You can’t undermine what was just said. Then you get personality conflicts within the room, and that’s another problem.

Trent Dilfer and Matt Hasselbeck played together in Seattle.
(Otto Greule Jr. / Getty Images)


I’m a big believer that your No. 2 has to be about “we” more than “me.” Even if he’s still competitive, even if he wants to be a starter one day, that’s cool. You want that. But that guy has to be about the team, like, “I’m here to serve the team.” And at the same time — and it’s what most people can’t comprehend — you can do that and still be an assassin. You can do that and when you’re given the ball say, “OK, it’s on now.”

It’s a very, very important position on the football team. It’s a dichotomy, where I can serve you and serve the team, but don’t get me wrong, I’m waking up every morning with the hair on my arms standing up saying I’m going to get better, and I’m going to be a star one day. I’ve got a bunch of touchdowns and a bunch of wins in this body. Just now is not the time.

You have to make sure you’re bringing a good vibe into that room. Don’t be an energy vampire. Be a guy that brings it. And if you do that enough, even if the other guy’s a jerk or selfish or stabbing you in the back, those things are irrelevant if one of the dudes is like, “No biggie. I got this.” I just chose to be that guy.

Quarterback rooms are intimate places. A lot is shared in there. A lot of venting is done in there. You’ve got to trust the people in there for it to be healthy.

I made unbelievable friends in there — Derek Anderson, Charlie Frye, Matt Hasselbeck, Brock Huard. If I was getting married again, all those guys would probably be in my wedding.

You’ve got to have people in that room who have wisdom. That’s the key to a healthy room. If you have a knee-jerk-reaction, immature, hyper-competitive room with no wisdom, it’s a train wreck. You need a wise person that just says, “Hey, there’s a way to do this, and we’re going to be OK. And here’s how we’re going to do it.”
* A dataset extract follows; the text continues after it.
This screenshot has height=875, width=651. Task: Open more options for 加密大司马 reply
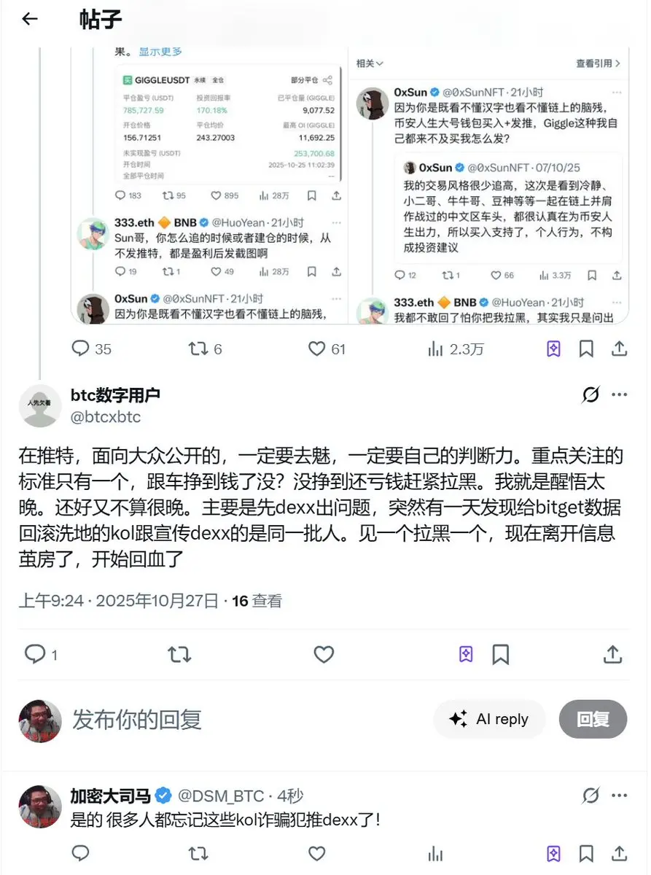pos(619,796)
It’s going to be a lot of uncomfortable, there’s going to be a lot of conflict — and by the way, without conflict there’s no growth — so everybody should know right now, yes, I will chew your butt in this meeting. I will absolutely roast you and tell you you’re wrong. And you’re going to blow up, and things are going to be thrown, and then five minutes later, we’ve got to be able to say, “OK, what did we learn from that?”